In the late 1630s, the poet John Milton travelled from England to Italy. While there he visited the astronomer and physicist Galileo Galilei and observed the skies above Florence through the telescope through which Galileo was studying the moon and Saturn.

Figure 2

When viewed through even the crudest of telescopes, a galaxy is a stunning sight – a nucleus and a misty swirl of spiral arms, billions of stars caught in a whirlpool spanning hundreds of thousands of light years. Milton never forgot this experience, drawing on it in his poem Paradise Lost (1667). The poem is packed with images of the heavens, the stars and planets, and the sheer immensity of the universe: in the description of creation itself, God's pathway to heaven is:

A broad and ample road, whose dust is gold,

And pavement stars, as stars to thee appear

Seen in the Galaxy, that Milky Way

Which nightly as a circling zone thou seest

Powdered with stars.

(Paradise Lost, Book vii, lines 577–81)

Over a hundred years later, Milton's poem was highly influential in Joseph Haydn's composition of his musical masterpiece, The Creation. A telescope also provided the inspiration for this work. Haydn's diary entry, written in England in 1792, gives an account of his visit to the home of William Herschel, also a musician and composer, and his sister Caroline. The Herschels were to become the greatest astronomical observers of the time.

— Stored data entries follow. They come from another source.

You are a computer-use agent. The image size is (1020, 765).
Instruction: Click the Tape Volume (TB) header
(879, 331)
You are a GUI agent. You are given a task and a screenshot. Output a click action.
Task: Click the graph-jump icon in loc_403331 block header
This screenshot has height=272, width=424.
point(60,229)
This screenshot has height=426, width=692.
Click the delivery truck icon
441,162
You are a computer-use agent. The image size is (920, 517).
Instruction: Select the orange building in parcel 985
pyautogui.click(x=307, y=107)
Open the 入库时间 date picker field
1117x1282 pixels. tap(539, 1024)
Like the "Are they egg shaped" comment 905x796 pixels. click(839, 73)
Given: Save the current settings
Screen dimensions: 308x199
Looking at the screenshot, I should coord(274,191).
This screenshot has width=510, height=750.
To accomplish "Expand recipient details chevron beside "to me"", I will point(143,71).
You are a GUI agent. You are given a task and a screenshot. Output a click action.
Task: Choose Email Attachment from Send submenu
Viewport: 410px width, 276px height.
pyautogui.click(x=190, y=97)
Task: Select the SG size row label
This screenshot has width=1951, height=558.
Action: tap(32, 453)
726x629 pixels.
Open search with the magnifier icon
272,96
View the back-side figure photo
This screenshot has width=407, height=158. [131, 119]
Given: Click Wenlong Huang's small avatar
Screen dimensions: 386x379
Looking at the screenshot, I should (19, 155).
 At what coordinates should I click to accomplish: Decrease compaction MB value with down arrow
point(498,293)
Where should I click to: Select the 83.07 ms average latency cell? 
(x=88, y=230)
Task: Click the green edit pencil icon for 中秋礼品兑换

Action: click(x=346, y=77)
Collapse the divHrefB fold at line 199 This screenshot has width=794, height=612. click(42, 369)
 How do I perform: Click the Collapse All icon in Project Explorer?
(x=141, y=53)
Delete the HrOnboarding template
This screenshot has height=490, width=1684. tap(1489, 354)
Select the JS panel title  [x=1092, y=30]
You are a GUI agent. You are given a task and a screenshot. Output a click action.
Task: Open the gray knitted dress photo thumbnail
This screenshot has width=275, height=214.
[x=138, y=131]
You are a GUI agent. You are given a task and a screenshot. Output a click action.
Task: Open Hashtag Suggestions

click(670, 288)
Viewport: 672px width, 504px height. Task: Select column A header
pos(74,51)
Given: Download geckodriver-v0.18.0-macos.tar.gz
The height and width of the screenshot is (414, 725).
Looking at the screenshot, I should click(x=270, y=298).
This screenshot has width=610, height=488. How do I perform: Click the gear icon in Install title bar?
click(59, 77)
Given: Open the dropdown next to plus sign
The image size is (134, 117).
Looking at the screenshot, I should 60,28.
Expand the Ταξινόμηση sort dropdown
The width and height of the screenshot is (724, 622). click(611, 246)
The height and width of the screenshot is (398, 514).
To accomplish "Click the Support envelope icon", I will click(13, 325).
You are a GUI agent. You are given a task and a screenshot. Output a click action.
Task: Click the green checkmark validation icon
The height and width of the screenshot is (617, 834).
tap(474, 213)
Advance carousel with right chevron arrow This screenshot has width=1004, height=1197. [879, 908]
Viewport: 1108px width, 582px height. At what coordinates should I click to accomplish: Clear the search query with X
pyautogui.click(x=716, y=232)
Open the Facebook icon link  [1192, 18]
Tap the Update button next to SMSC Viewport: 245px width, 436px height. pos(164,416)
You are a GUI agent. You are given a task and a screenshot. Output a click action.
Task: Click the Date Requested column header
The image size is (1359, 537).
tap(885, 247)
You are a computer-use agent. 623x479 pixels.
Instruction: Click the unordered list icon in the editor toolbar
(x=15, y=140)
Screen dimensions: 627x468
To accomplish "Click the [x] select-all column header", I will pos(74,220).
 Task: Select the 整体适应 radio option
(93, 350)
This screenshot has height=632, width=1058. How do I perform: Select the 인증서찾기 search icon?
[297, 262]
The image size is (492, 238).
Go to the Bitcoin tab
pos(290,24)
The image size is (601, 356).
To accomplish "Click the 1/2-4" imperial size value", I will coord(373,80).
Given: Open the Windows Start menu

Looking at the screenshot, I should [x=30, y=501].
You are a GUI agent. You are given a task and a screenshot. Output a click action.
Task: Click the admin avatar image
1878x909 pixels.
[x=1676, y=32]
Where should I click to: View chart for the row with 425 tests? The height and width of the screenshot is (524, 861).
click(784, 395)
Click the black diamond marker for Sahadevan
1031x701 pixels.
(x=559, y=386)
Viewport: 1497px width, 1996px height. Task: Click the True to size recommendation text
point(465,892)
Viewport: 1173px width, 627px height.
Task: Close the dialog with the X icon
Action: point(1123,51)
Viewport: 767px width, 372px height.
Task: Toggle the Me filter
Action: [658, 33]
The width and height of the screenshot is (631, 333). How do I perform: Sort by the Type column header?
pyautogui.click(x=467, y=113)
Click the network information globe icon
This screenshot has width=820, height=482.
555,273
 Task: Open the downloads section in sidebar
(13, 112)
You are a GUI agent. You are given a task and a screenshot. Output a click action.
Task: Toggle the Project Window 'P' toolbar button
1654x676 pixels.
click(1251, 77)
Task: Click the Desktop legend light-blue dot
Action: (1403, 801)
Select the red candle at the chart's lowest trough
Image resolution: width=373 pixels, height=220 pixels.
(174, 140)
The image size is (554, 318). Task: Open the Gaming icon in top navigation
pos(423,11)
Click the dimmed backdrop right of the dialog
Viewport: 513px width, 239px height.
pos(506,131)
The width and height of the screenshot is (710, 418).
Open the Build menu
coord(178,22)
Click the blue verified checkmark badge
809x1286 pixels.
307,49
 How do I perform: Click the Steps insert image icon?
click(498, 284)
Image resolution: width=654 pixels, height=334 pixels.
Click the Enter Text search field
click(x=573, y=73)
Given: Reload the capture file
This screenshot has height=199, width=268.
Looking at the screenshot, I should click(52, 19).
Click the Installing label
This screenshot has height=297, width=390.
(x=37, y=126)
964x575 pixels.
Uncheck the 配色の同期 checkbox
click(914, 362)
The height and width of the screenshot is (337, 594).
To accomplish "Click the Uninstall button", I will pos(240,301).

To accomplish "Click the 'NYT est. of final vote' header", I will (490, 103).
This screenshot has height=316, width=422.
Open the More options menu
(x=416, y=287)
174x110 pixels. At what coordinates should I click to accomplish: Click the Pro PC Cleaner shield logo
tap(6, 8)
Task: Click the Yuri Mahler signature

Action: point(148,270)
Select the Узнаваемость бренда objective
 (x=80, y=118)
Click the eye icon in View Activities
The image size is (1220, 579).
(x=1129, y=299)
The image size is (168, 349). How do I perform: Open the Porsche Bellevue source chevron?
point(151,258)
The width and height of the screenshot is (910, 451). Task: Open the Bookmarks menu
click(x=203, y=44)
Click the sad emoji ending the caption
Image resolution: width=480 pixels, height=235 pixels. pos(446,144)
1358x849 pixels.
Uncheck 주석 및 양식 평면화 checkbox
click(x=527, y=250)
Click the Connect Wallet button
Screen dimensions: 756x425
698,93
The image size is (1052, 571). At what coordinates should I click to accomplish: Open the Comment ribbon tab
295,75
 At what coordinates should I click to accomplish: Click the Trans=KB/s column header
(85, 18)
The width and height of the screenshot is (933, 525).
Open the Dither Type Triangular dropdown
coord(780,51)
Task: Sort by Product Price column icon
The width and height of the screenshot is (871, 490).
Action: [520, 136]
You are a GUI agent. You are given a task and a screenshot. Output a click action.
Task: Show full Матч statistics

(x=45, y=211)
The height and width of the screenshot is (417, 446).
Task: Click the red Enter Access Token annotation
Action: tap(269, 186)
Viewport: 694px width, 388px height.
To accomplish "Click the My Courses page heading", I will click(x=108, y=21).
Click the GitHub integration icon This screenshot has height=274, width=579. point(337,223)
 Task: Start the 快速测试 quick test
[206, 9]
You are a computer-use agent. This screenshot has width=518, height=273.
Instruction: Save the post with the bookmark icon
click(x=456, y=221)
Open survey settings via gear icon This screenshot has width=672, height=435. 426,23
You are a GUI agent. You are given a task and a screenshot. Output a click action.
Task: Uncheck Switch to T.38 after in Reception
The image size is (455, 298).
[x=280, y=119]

On 15th June I went from Windsor to (Slough?) to Doctor Herschel where I saw the great telescope. It is 40 feet long and 5 feet in diameter. The machinery is very big, but so ingenious that a single man can put it in motion with the greatest ease. Sometimes he sits for 5 or 6 hours under the open sky in the bitterest cold weather.

This telescopic opening up of the universe made as unforgettable an impression on Haydn as it had on Milton so many years earlier. Biographers have suggested that Haydn stored away at the back of his mind some impression of the vastness of interstellar spaces, which fired his imagination as he later worked on his oratorio, The Creation. At its first performance, not even his chief patron had previewed the section where light is first described. Haydn himself was conducting. According to reports of the time, his eyes ‘flashed with fire’ at that point and the audience was left totally electrified.

Look at the following sequence of creative people and works of art: Einstein, Virginia Woolf, Alice Walker, William Blakes' etching Jerusalem. Think about what influenced their creativity and note your thoughts down in a notebook or on a flip chart.